There seems to be some essential gulf in verisimilitude in Flanagan and Fong’s approach to The Midnight Club. The series’ world is lush and immersive, which will come as no surprise to the many fans of the prolific Flanagan, but the characters inhabiting it can’t seem to sink into their environs. These young actors can be caked with as much pallid makeup as the producers please, but they nevertheless come across as too hale and hearty to sell their dire circumstances. The emotional underpinnings are similarly undercut by a reliance on platitude — staff members are frequently found reminding their patients that, really, we’re all dying (it’s never fully acknowledged quite what cold comfort this would likely provide), while one climactic emotional peak is accompanied by the slogan-worthy “Dying is a really shitty reason not to live.” It may be that a mercilessly realistic vision of terminal illness in young people would prove too alienating a prospect for a Netflix YA audience, but the softened edges constitute a breach in the show’s realism, offering creature comforts at the expense of a feeling of truthfulness.

By no means do all of Flanagan and Fong’s additions work to the show’s detriment. As with Flanagan’s previous Netflix projects, each member of the ensemble is granted ample shading of character, which comes to most powerful effect in the stories of the two gay characters (double the number featured in Pike’s novel), whose lifestyles are far richer and more nuanced than their equivalents were afforded in the story’s original iteration. The invented characters are drawn with appealing wit and personality, each of them fitting comfortably into the margins of Ilonka and Kevin’s doomed love story. Flanagan is an unquestionably gifted craftsman who seems so far incapable of making anything outright bad (though some viewers of the 2019 Shining sequel Doctor Sleep might quibble with that assessment).

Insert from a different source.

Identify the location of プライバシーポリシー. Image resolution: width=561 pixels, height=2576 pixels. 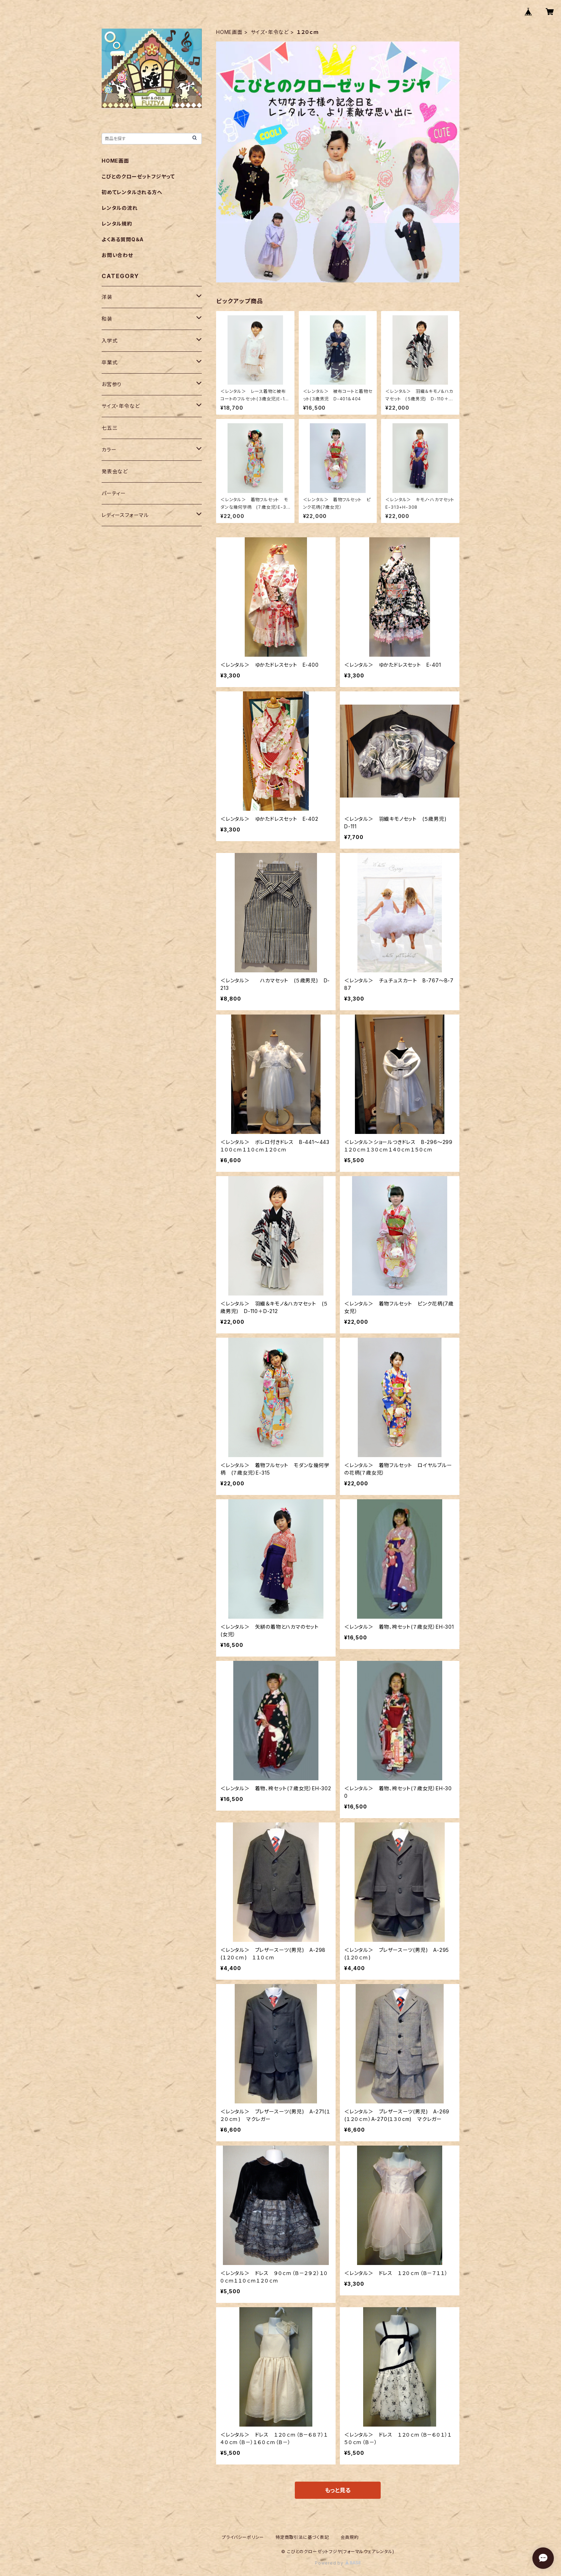
(243, 2537).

This time last year, Midnight Mass proved something of a word-of-mouth sensation for Netflix, and though there was a tendency to gripe over the show’s density of stagey monologue — the absence of which in The Midnight Club proved headline-worthy — it’s a remarkably self-assured and tonally consistent work, telling a taut story with attention evenly spread across a sprawling ensemble, all of it culminating in a shocking yet retrospectively inevitable denouement. It’s perhaps unfair to judge Flanagan’s newest series against the standard of such a wildly different story, one spun for audiences a decade or two older than the ideal Midnight Club viewer. But given how snugly this new project sits, at least on a visual and tonal level, alongside the various hauntings Flanagan has previously conjured for Netflix, The Midnight Club’s fumbled attempts at world-building stick out like the unsuccessful tracks on a familiar band’s new album.

Considering the series may have been designed for an entirely different demographic, a mashup of The Fault in Our Stars and the Nickelodeon mainstay Are You Afraid of the Dark? could prove a winning formula for the target audience of teens (if not preteens), who will be well served by the thoroughly greased aesthetic gears of the Flanagan/Netflix partnership, not to mention the sort of familiar jump scares guaranteed to happily pass an October Friday night. In the best-case scenario, this curious study in literary adaptation could well provide analytical material for a budding media analyst. It doesn’t take much conscious thought to detect that The Midnight Club is a strange object. Investigating how and why Pike’s novel could end up looking like Flanagan and Fong’s series might prove even more enlightening than Ilonka’s plunge into the depths of Brightcliffe’s shadowy past.

The Midnight Club is now streaming on Netflix.